Kondisi ini diperparah dengan minimnya transparansi dalam proses penentuan kelompok UKT dan tidak meratanya pemberian beasiswa atau keringanan. Akibatnya, banyak mahasiswa yang terancam tidak bisa melanjutkan pendidikan tinggi hanya karena persoalan biaya.
Pernyataan Komisi X DPR RI
Anggota Komisi X DPR RI secara tegas menyampaikan bahwa pemerintah, khususnya Kemdikbudristek, tidak boleh lepas tangan dalam persoalan biaya pendidikan tinggi. Mereka meminta agar ditetapkan batas bawah dan atas tarif UKT sebagai bentuk kontrol negara terhadap perguruan tinggi yang dibiayai oleh APBN.
Wakil Ketua Komisi X, misalnya, menyebutkan bahwa otonomi kampus tidak boleh dijadikan dalih untuk membebani rakyat. “Kami tidak menolak otonomi, tapi negara tetap harus hadir dan mengatur supaya tidak ada penyimpangan.
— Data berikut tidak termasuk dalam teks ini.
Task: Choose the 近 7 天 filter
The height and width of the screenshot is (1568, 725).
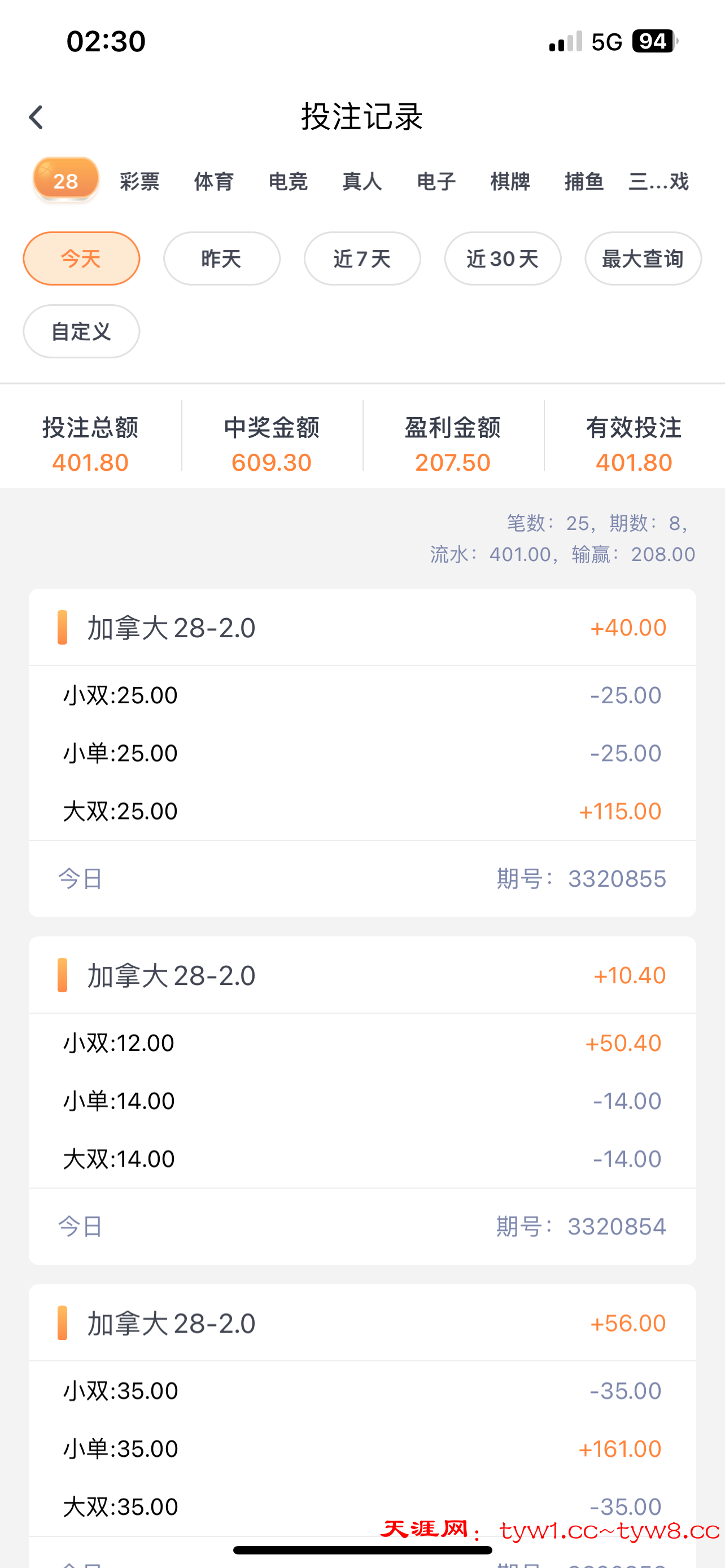Action: click(x=362, y=259)
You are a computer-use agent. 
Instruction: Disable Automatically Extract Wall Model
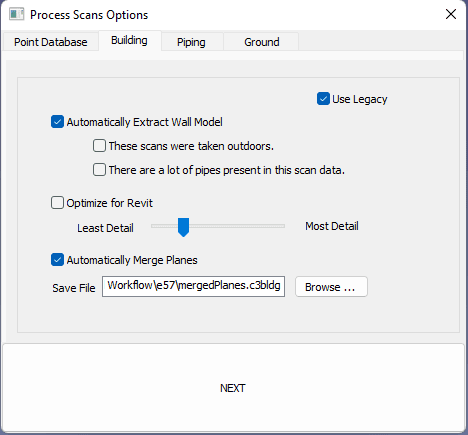point(57,122)
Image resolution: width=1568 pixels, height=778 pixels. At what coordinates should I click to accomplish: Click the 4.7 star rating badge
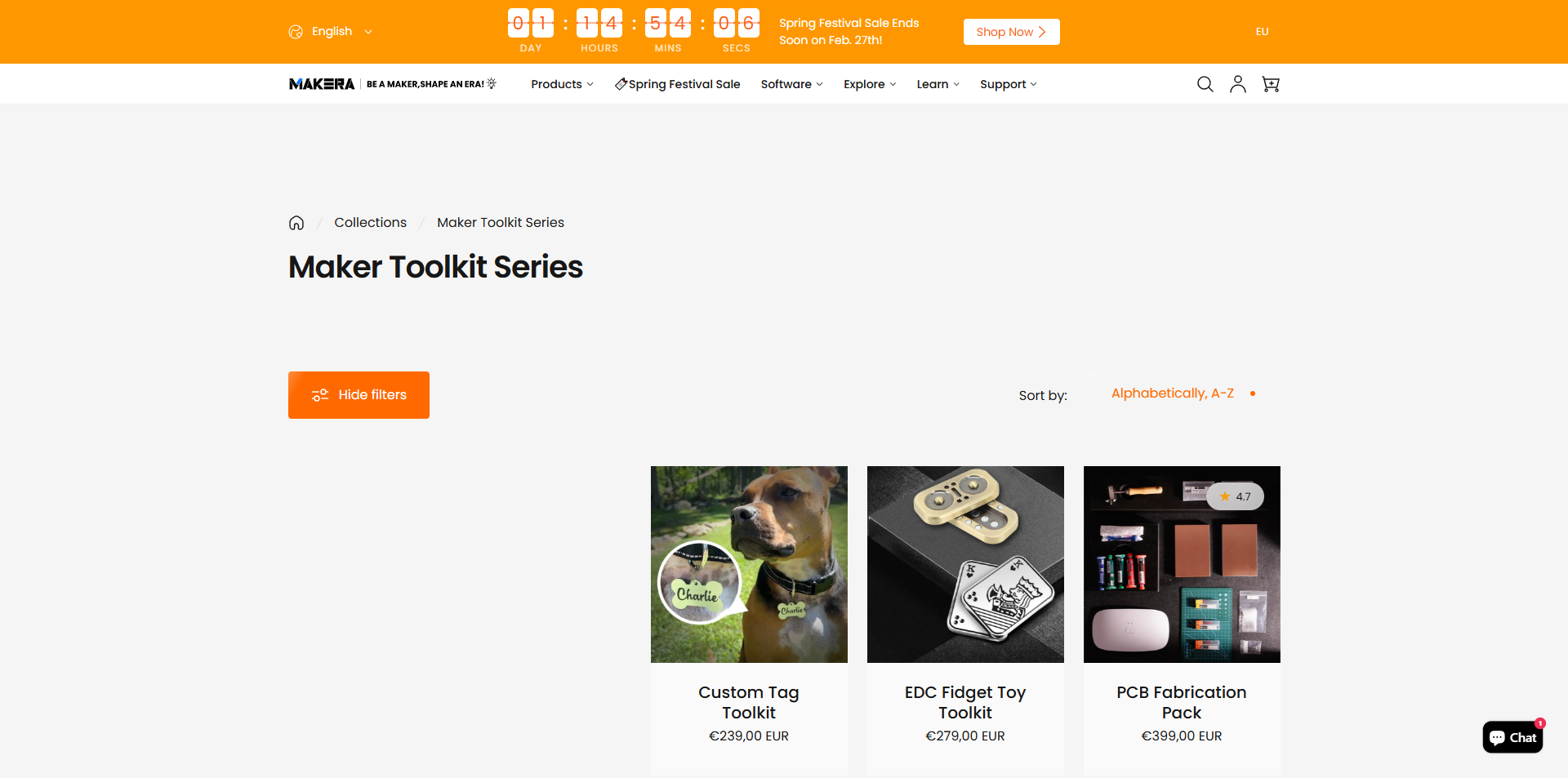1235,496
Harus ada kejelasan mengenai batas minimal dan maksimal UKT, agar semua mahasiswa mendapat perlakuan yang adil,” tegasnya.
Komisi X juga mengusulkan adanya mekanisme audit terhadap penetapan UKT, serta evaluasi berkala terhadap PTN yang diduga menaikkan UKT secara tidak wajar. Mereka mendorong Kemdikbudristek untuk membentuk regulasi turunan dari Permendikbudristek terkait UKT, yang menjamin akuntabilitas, transparansi, dan keadilan bagi seluruh mahasiswa.
Tanggapan Kemdikbudristek
Menanggapi desakan tersebut, pihak Kemdikbudristek menyatakan sedang menyusun revisi aturan yang mengatur mekanisme UKT, termasuk kemungkinan penerapan batas tarif. Dalam rapat kerja bersama Komisi X, pihak kementerian mengaku bahwa pihaknya menyadari adanya keresahan masyarakat dan berkomitmen untuk melakukan perbaikan sistem pembiayaan pendidikan tinggi.
Salah satu solusi yang sedang digodok adalah sistem UKT yang lebih fleksibel dan adaptif, serta penguatan mekanisme verifikasi data ekonomi mahasiswa. Kemdikbudristek juga mempertimbangkan integrasi data dari instansi lain seperti Kementerian Sosial dan Dukcapil untuk mendapatkan gambaran ekonomi mahasiswa yang lebih akurat.
Dampak Sosial dan Masa Depan Pendidikan Tinggi
Kenaikan UKT secara sepihak tanpa kontrol negara berpotensi menimbulkan ketimpangan akses pendidikan. Generasi muda dari keluarga menengah ke bawah bisa semakin tersisih dari jenjang pendidikan tinggi, yang justru bertentangan dengan semangat pemerataan pendidikan nasional.
Langkah Komisi X ini pun disambut baik oleh banyak kalangan, termasuk mahasiswa, aktivis pendidikan, dan pemerhati kebijakan publik. Mereka menilai, pembatasan UKT adalah langkah awal menuju sistem pendidikan tinggi yang inklusif dan berpihak kepada seluruh lapisan masyarakat.
Jika aturan tentang batas bawah dan atas UKT benar-benar diberlakukan dan diawasi dengan ketat, maka akan tercipta standar keadilan yang lebih terjamin di seluruh PTN. Hal ini penting mengingat pendidikan adalah investasi masa depan bangsa, dan tidak boleh menjadi beban yang hanya bisa ditanggung oleh kalangan tertentu.
Penutup
Dorongan Komisi X DPR RI kepada Kemdikbudristek untuk mengatur batas bawah dan atas UKT menjadi sinyal kuat bahwa DPR ingin memastikan pendidikan tinggi tetap dapat diakses oleh semua kalangan. Pendidikan adalah hak, bukan barang mewah.
Kini, bola ada di tangan Kemdikbudristek. Masyarakat menunggu langkah nyata pemerintah dalam menjamin keadilan biaya kuliah demi masa depan pendidikan Indonesia yang lebih baik, merata, dan inklusif.